As the world's largest healthcare provider, the NHS has a huge amount of health data that scientists and researchers need to have access to in order to facilitate the discovery of a cure or disease prevention. Scientists and researchers have not always had access to the data of NHS patients as much as they would like. But the threat of COVID-19 prompted the NHS to make the huge data repository available to scientists and researchers as soon as possible to help them find answers to questions such as why some people are more likely to die from the virus. and whether the medications a patient is taking may have side effects, whether they have serious symptoms or not. OpenSafely, a new one platform open source that includes detailed data, has made them archives The health of tens of millions of people in the UK who have been to the NHS, available to scientists and researchers in their fight against COVID-19. Through the OpenSafely platform, scientists and researchers will be able to analyze the electronic health records of millions of people in an effort to understand COVID-19. The files contain the complete ones data 24 million people, and more will be added soon. The software analysis is open to security testing, scientific review and reuse. OpenSafely was created in just five weeks by the University of Oxford, the London School of Hygiene and Tropical Medicine, and medical companies. NHS England is responsible for data processing. While the idea of creating a data analytics platform such as OpenSafely existed before COVID, the threat of the virus and the understanding of the value of the data held by the NHS, prompted organizations to implement the project.
Issues concerning the safety and secrecy have in the past hampered projects that required NHS data to be used for research, due to the fact that it is extremely sensitive data.

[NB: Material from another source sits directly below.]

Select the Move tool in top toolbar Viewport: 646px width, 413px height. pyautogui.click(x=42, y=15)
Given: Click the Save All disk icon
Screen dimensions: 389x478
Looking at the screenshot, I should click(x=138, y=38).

OpenSafely uses a series of step-by-step tables, each of which provides little information about individuals and researchers do not have access to execute a database query for a patient's data at the event level. To keep NHS patients' data as secure as possible, OpenSafely has been transformed into a model based on trust in one based on evidence.

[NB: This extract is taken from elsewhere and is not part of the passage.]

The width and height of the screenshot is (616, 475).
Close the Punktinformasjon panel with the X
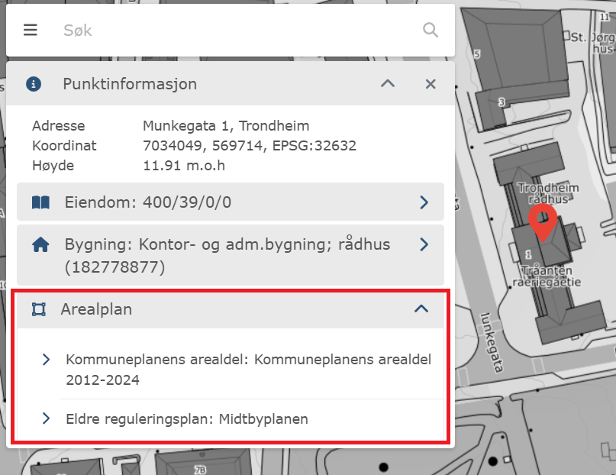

Scientists and researchers will be able to analyze OpenSafely data only in the data center that includes the company's electronic health records. Instead of the usual data set model that researchers work locally (and thus expose it to all local security risks), all analysis is done where the files are located and only research tables can be extracted by researchers. OpenSafely is also available with open source license, with all code published in GitHub in parallel with the definition of the study for the first study performed in the data.
Projects like OpenSafely could ultimately help the scientific and research community take a more open, less proprietary approach to data and analysis. The way the team has created OpenSafely aims to encourage scientists and researchers to share what they are doing. When users create a password list - a list of people with a specific status, for example - or a detailed script, everything is shared on GitHub.
It did not take long for OpenSafely to bear its first fruits. According to a study of 17 million archives published last month, people of "black and Asian background" were at greater risk of dying from COVID-19. Also identify key risk factors for death from COVID-19, including being a man, the elderly, or having severe asthma or poorly controlled diabetes. OpenSafely was able to move from structure to first research in a matter of weeks, using a team of programmers-epidemiologists. OpenSafely data is expected to be used to help answer questions about how effective the proposed treatments are for COVID-19, the risk factors for developing severe symptoms, how the virus can spread, and how effective is the intervention in public health and with unexpected health effects caused by the virus, such as delayed referrals for cancer or vaccinations. There are also plans for a second phase of the project, which will not be limited to COVID-19.